## Aim
Repeat the rows word for word, starting at the first one and stopping after the line that contains "point(35,247)". Leave the pictures out of your answer.

### Task input ###

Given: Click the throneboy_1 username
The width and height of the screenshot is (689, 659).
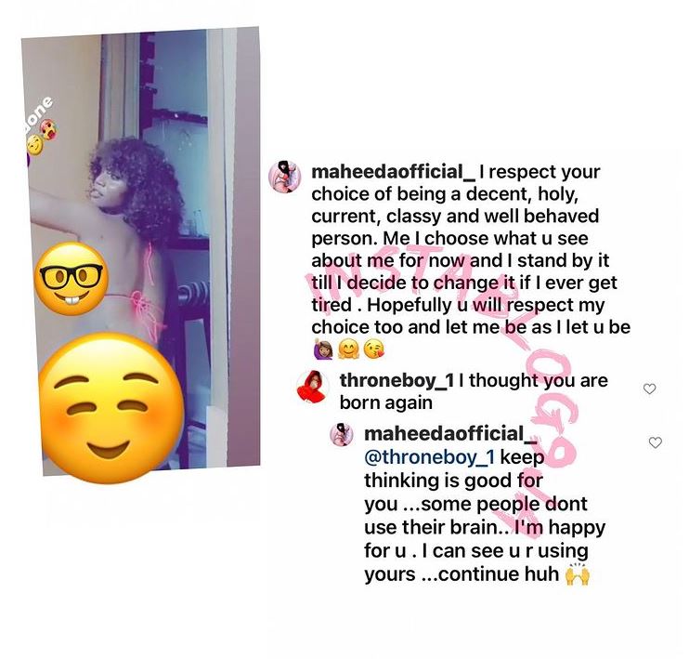Looking at the screenshot, I should tap(397, 380).
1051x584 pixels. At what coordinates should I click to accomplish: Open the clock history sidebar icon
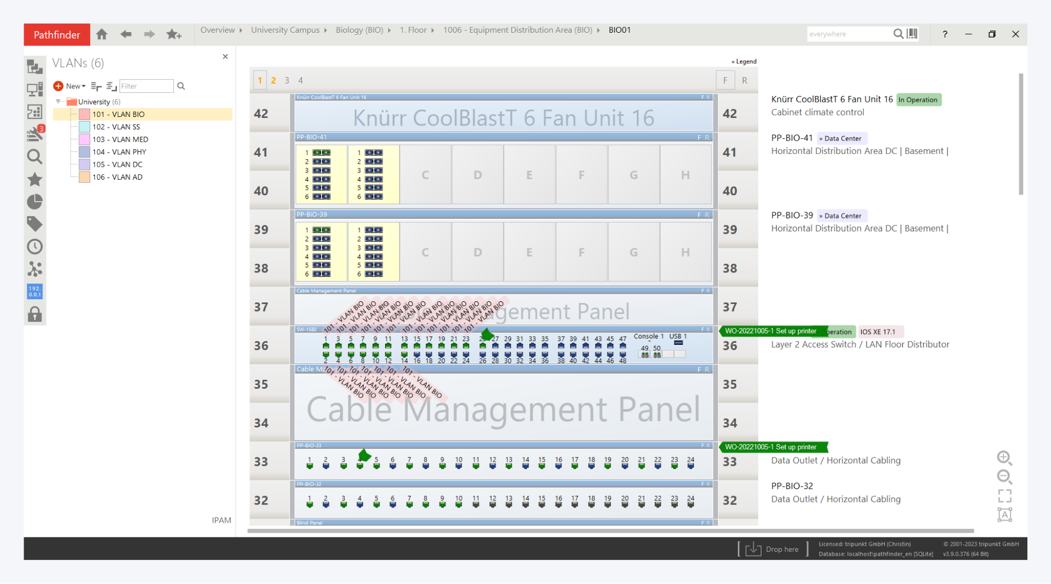point(35,247)
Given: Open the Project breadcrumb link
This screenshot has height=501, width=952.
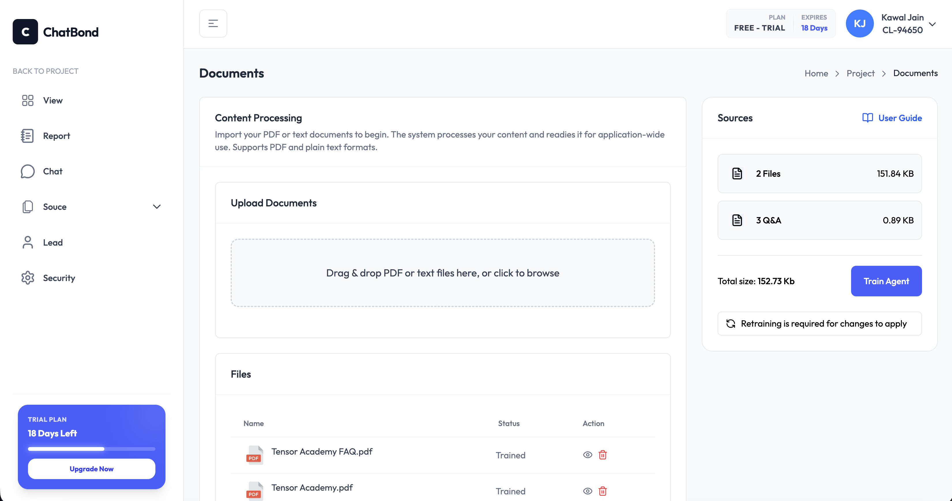Looking at the screenshot, I should (x=861, y=73).
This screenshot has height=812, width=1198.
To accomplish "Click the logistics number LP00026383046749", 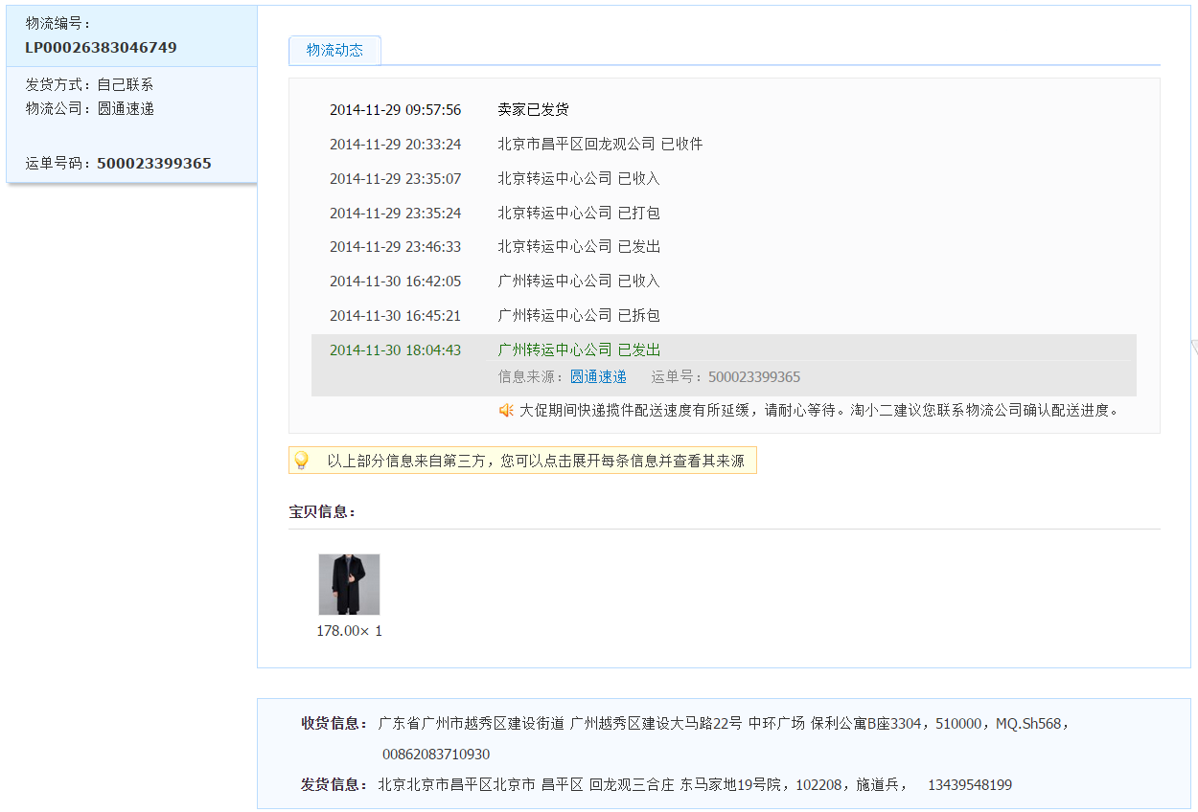I will coord(101,48).
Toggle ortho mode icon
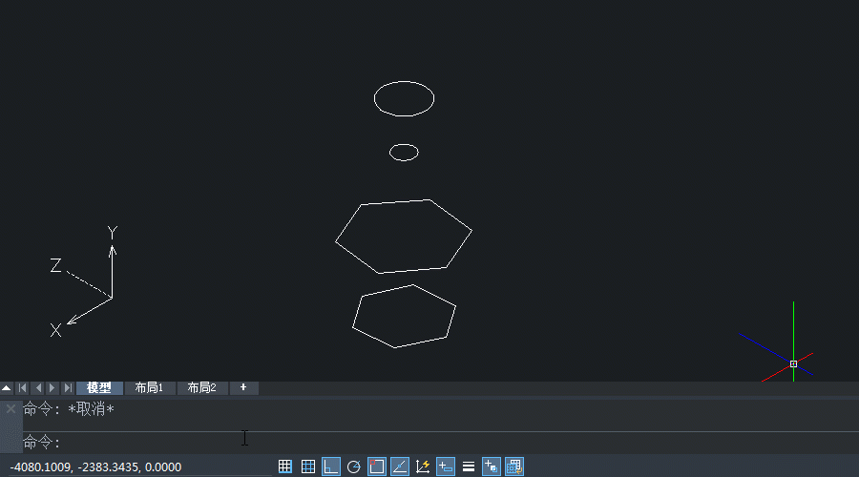Image resolution: width=859 pixels, height=477 pixels. (x=330, y=467)
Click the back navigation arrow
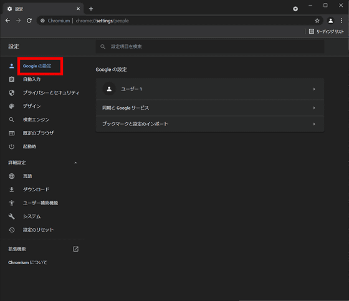This screenshot has width=349, height=301. (x=7, y=21)
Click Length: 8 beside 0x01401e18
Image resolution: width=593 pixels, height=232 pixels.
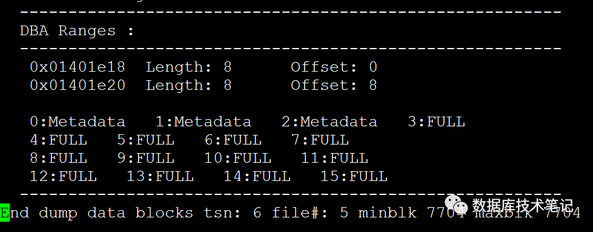pos(189,67)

###

## Result
Given: Click the throneboy_1 username
The width and height of the screenshot is (689, 659).
Looking at the screenshot, I should tap(397, 380).
1051x584 pixels. At what coordinates should I click to accomplish: Open the clock history sidebar icon
point(35,247)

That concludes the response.